Ingredients for 4 servings
- 1 1/2 pounds (680 g) boneless, skinless,
- chicken breasts, cut into bite-size chunks
- 1 cup (130 g) 3 tbsp. Welna Tempura Batter Mix
- Tempurako, divided
- 1 cup (216 g) vegetable oil for frying
- 1/2 tsp. sesame seeds
- 1 green onion, thinly sliced
For the marinade:
- 1 cup (240 ml) chicken broth
- 1/2 cup (120 ml) freshly squeezed orange juice
- 1/2 cup (100 g) sugar
- 1/3 cup (80 ml) distilled white vinegar
- 1/4 cup (60 ml) soy sauce
- 2 cloves garlic, minced
- 1 tbsp. orange zest
- 1 tsp. sriracha, or more, to taste
- 1/2 tsp. fresh ginger, minced
- 1/4 tsp. white pepper
- To make the marinade, whisk together chicken broth, orange juice, sugar, vinegar, soy sauce, garlic, orange zest, sriracha, ginger and white pepper in a large bowl.
- In a gallon size plastic bag or large bowl, combine chicken and 2/3 cup of the marinade and let them stand for at least 30 minutes.
- 3 tablespoons Welna Tempura Batter Mix combined with 3 tablespoons water, add to remaining marinade and mix well.

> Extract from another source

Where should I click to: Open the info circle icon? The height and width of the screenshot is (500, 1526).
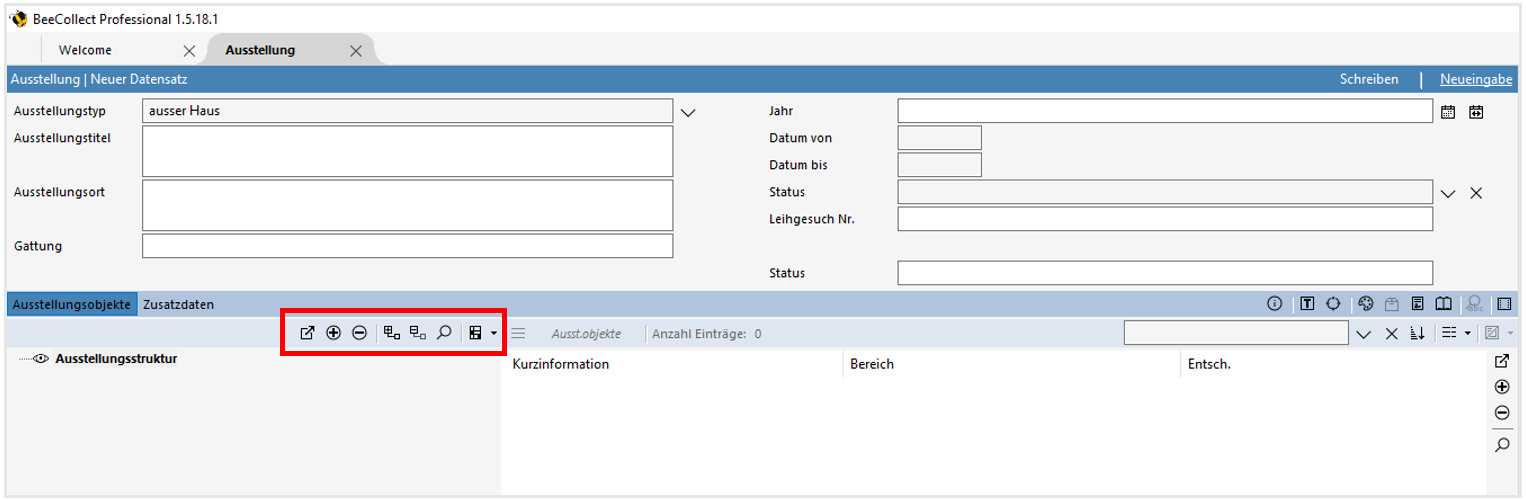(1274, 304)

Heat the mixture in a medium saucepan over medium heat. Keep stirring and bring to boil and cook until thickened about 1-2 minutes, keep warm.

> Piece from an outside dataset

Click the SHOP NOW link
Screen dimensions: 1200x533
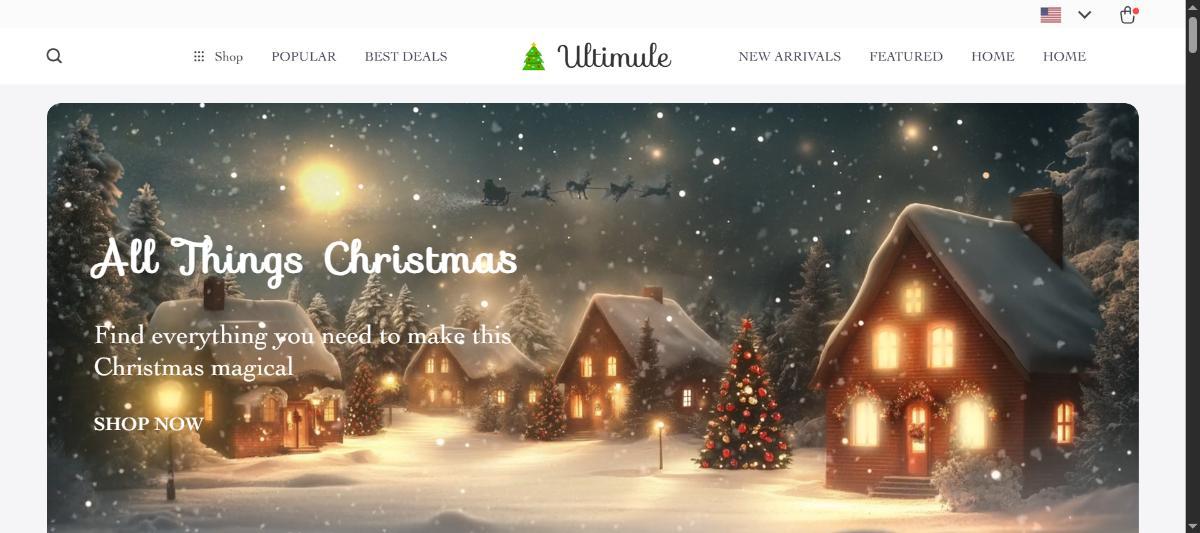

- Drain and discard the excess marinade liquid from the chicken. Dredge the chicken with 1 cup of Welna Tempura Batter Mix, shake off the excess Welna Tempura Batter Mix.
- Heat vegetable oil in a large saucepan. Working in batches, add chicken and fry until golden brown and cook through, about 1-2 minutes. Transfer to a paper towel-lined plate to drain excess oil.
- Toss or drizzle with the marinade, garnished with sesame seeds and green onion,
if desired. Serve immediately.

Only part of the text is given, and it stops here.